■ TASKS AND EXERCISES
1. In the garden wall cost text, about how much would it cost to add wooden gates to a new wall?
2. Resume the garden wall cost text after its final sentence and write on in the same style.

■ DOCUMENT TEXT
************
Garden Wall – Material Prices 

Brick is generally the cheapest in terms of garden wall materials. However, you can expect to pay double the price if you’re going for thicker and stronger materials. You can have the garden built by a landscaper and for a 1-metre by 4-metre long wall, expect the prices to be around £750 when using coping, £1000 when using flint, and £1200 if you’re going for slate. 

Garden Wall – Costs for Supply

Material costs can easily add up to £160 for a wall with double skin with a 1-metre by 4-metre dimension. You will only need sand, cement, plasticiser and bricks for the materials.

  • Cement – £12 for 3 bags weighing 25 kgs each
  • Sand – £22.50 for 9 bags weighing 25 kgs each
  • Bricks – £120 for 236 pieces of engineering bricks
  • Plasticiser – £5 to £10

Brick has always been the most preferred option. However, there are several varieties out there which can make them vary price-wise. There are also a host of other materials that your hardened walls can be built from. Each has its own benefits in terms of endurance, aesthetics, stability and strength. 

Additional Costs to Cover

When getting a garden wall installed, always consider other parts of the garden that might benefit from some renovation too. If you wish to add wooden gates onto your new wall, the costs could be approximately £750. Gates are great since they ensure privacy whilst also keeping your exits or entrances duly secured. Costs for the supplies, preparing and then laying the new turf will be around £650 to £750 for a garden of 50 square metres size. Maintaining the garden will also require an extra £150 if you are to hire the services of gardeners for an entire day to work on a 6-metre by 4-metre garden. You can add a security light with a 30-watt capacity too for an additional cost of £125 to £150. 

Cost Breakdown

For installing garden walls with double skin at dimensions of 1 metre by 4 metres, the total cost would be £750. Of that, £225 covers for the materials, £450 pays for the tradesmen and £75 will be spent on waste removal. 

Time Frames and Labour Costs

The job could usually take up to 4 days for standard-sized gardens measuring 15 metres. There are many factors that can lend to the overall labour costs including the wall height, the project location’s accessibility, pre-removal of existing fence panels or gates, and if there is a need to hire skip for waste removal. Two workers will typically be required to do the job— one being skilled in bricklaying and the other will be the labourer. Their daily rate will usually be at £250. The figure already covers the cost of the sand and cement but not the brick cost or of the waste removal. 

How long it would take to complete the job depends on how big or small the project is. Single skin brick walls at 1 metre by 34 meters can be completed within one day and a half. It could take up to two days for the double skin wall to get added. 

Understanding the Work involved with Installation

Garden walls can be built in various ways. Generally, the job requires getting any existing panels of fence removed, getting the groundwork prepared along with the foundations, get the bricks supplied, mix the mortar, cement, sand along with any copings or post, lay the bricks and the footings, removal of the waste ad getting them duly disposed, as well as getting the area cleaned up once the project has been completed. All in all, this may sound like a ton of work. It actually is. This is also why most people would rather tap the services of a bricklayer instead of going the DIY route. It could take a tradesperson about 3 days to work on the wall, although this would largely depend on the skin choice and the wall size.
************
■ EXCERPTED DATA
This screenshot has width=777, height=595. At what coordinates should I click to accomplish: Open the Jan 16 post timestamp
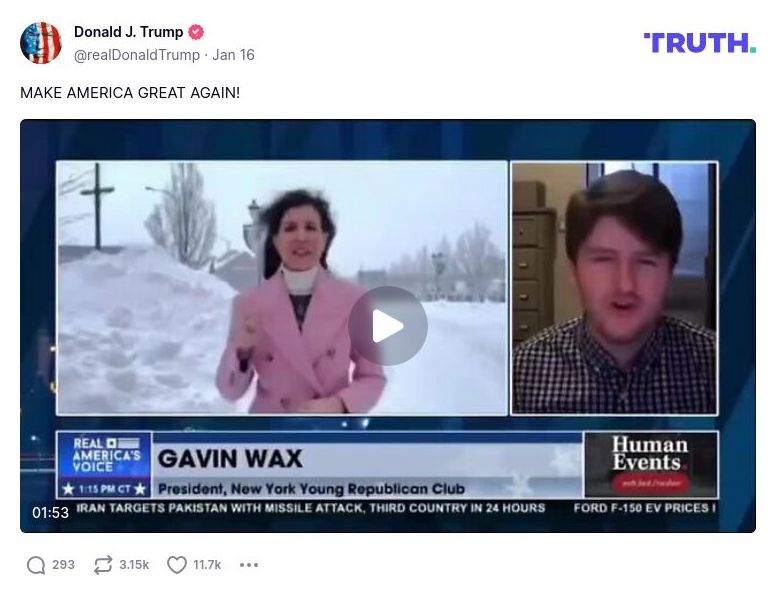(233, 55)
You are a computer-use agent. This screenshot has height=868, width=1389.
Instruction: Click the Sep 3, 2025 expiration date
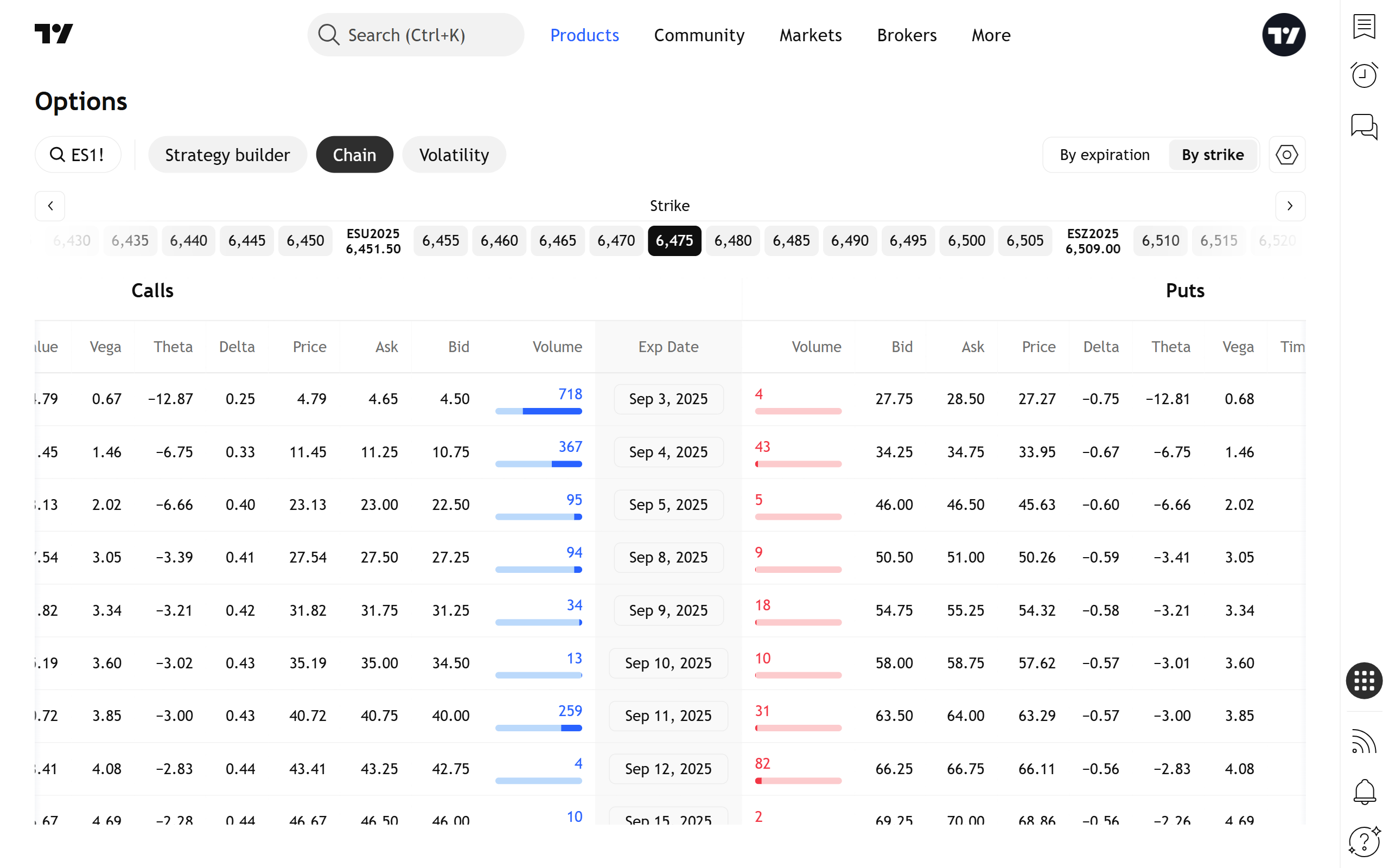coord(668,399)
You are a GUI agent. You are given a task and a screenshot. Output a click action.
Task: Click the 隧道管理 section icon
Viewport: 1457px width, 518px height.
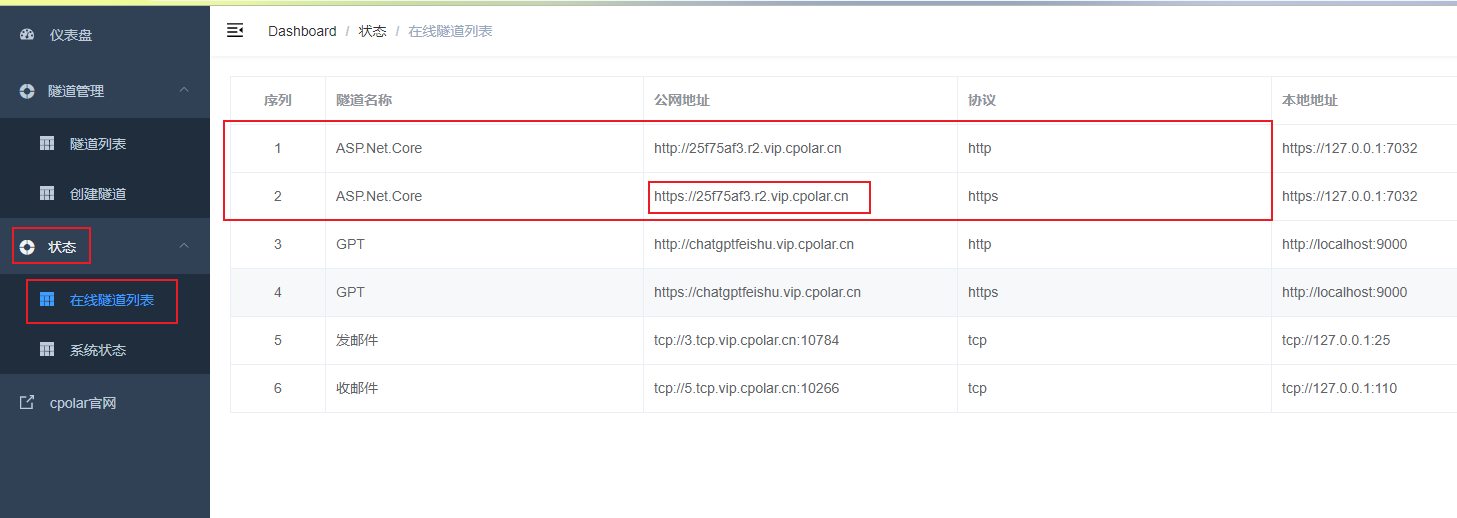[27, 91]
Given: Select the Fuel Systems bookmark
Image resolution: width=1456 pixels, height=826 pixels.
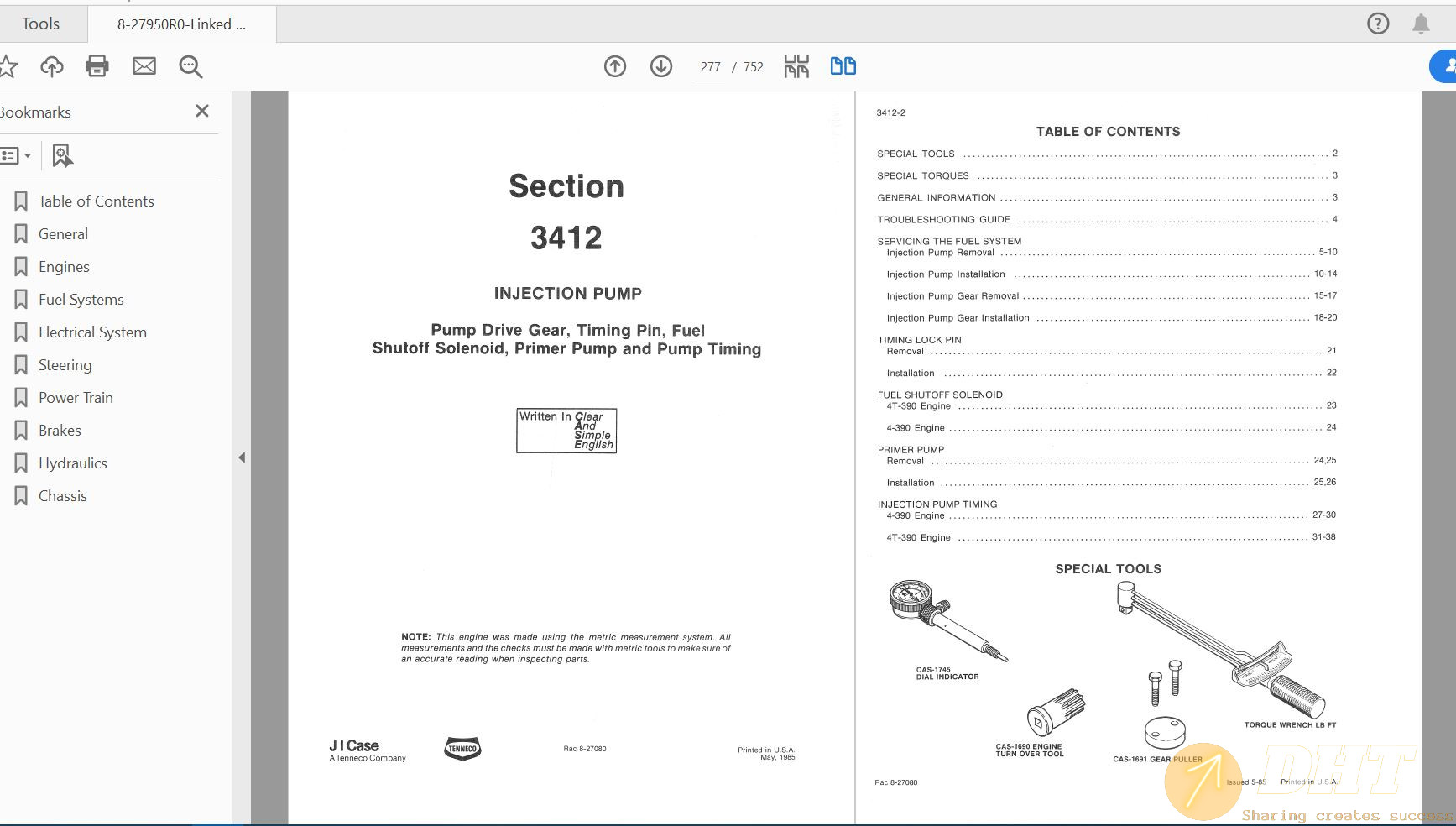Looking at the screenshot, I should point(81,299).
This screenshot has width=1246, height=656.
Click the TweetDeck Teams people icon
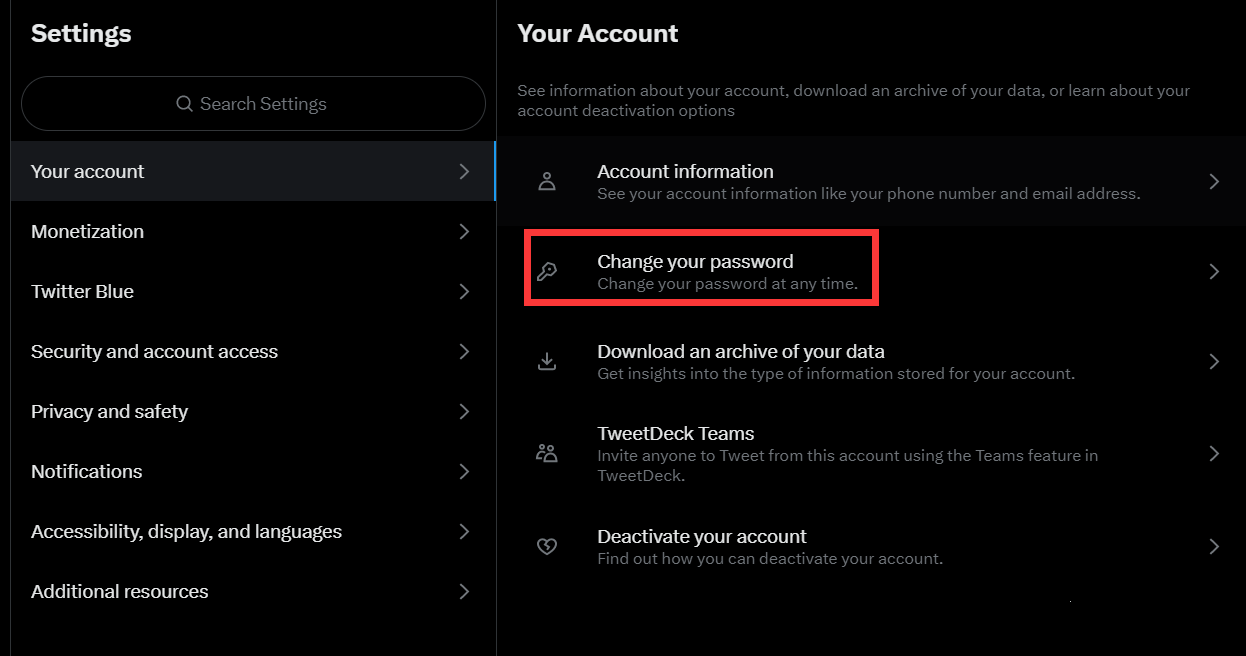point(547,453)
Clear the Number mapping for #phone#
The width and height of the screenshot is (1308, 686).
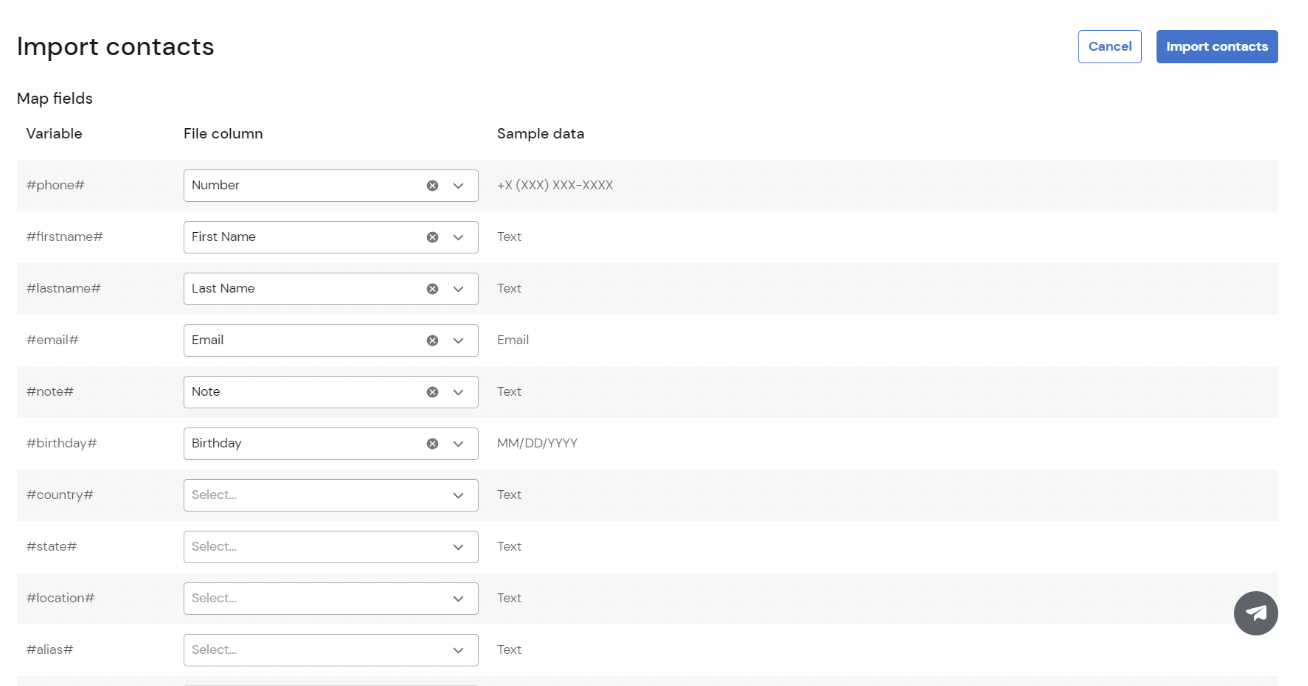coord(432,184)
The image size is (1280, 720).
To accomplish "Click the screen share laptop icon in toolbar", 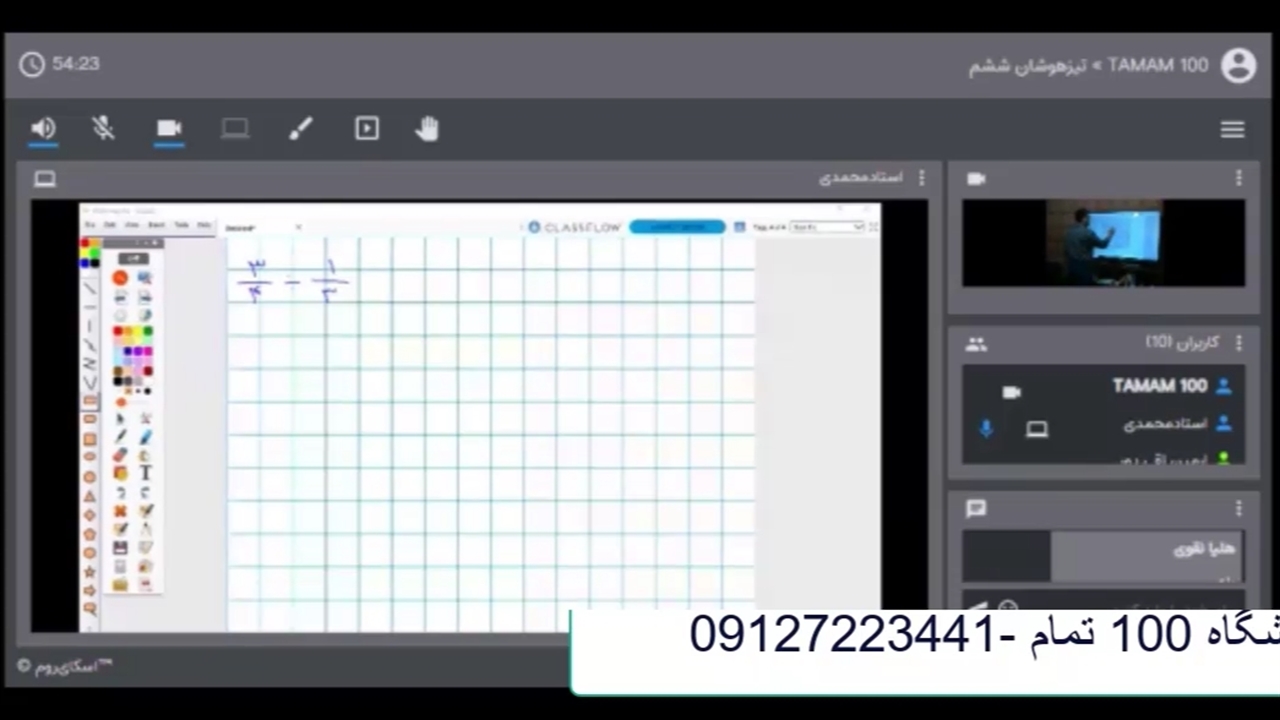I will (235, 129).
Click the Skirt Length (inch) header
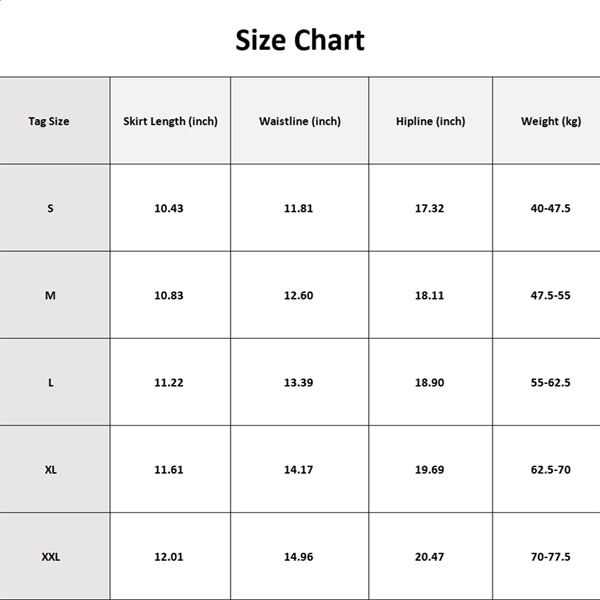 170,121
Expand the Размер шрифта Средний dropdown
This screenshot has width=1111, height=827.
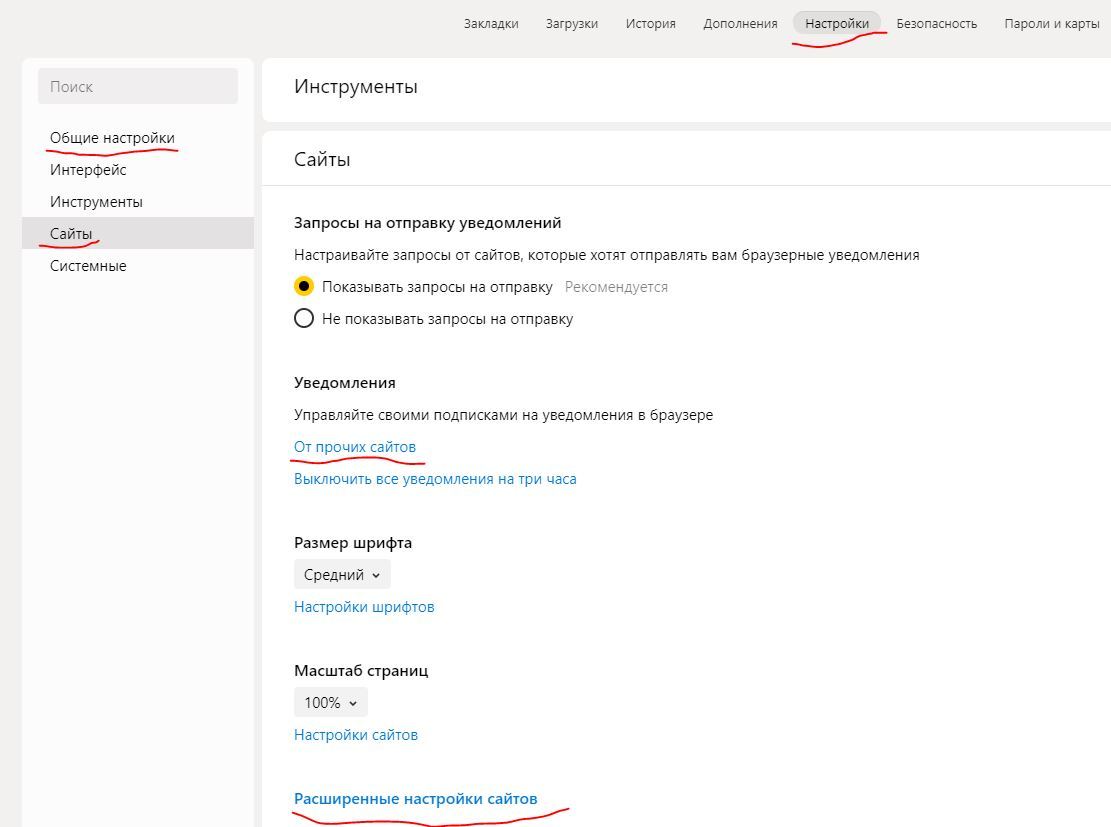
************
■ ANSWERS TO THE PROBLEMS
1. Approximately £750.

2.
Day One

Planning where the project is going to take place will be done on the first day. If there are old posts and fences on the post, they will need to be removed. The trenches will also need to be dug out and the concrete footings will then be laid out afterwards. 

Day Two

On the second day, expect the bricklaying to take place. Mortar will be mixed and the bricks will then be laid and built up. The task is simple although tedious. Do, depending on how long or thick the wall is, it could take quite some time to complete. 

Day Three

For bigger projects, a third day may be necessary. This is also expected for walls that have double skin. The third day continues where the second day has left off in terms of bricklaying as well as waste removal once the job is finished. 

Price Affecting Installation

Garden walls are a major undertaking and may incur additional costs based on what your circumstances are.  Gardens with too much earth will usually require some excavation. If there is an old fence or wall along the area, it has to be removed too. This means having to pay for the disposal. The same is true if you will hire a skip which could bring an additional cost of £200 to £400. 

DIY removal is always an option you can consider. However, the task is quite demanding and can really take up much of your time. Most people find that it’s best to just stick with getting the services of the experts who can definitely get the waste removal done at less time.

 If you want a retaining wall, make sure that the foundations are wider and deeper. Usually, the wall base is generally wider in appearance and there will usually be more pillars and piers in place too. This could mean more work for the bricklayer to do and this can lead to the extension of the project’s duration. Retaining walls can do with a membrane for waterproofing which should help ensure that hydrostatic pressure is minimised along the base of the wall. This can bring the costs up by £70 for every square metre. 

 Walls built along the back of your property are going to cost more since it would take effort and time to carry the building materials to your rear garden. If your property happens to have access issues, the cost could even go higher. 

The type of brick material you choose can also have an impact on the costs:

Engineering Bricks

Tough, resilient, strong, and water-resistant, they are also made to withstand icy weather. They are ideal when used for groundworks, retaining walls and sewers. Some of these brick types can be quite pricey with a per metre price of £50 to £75.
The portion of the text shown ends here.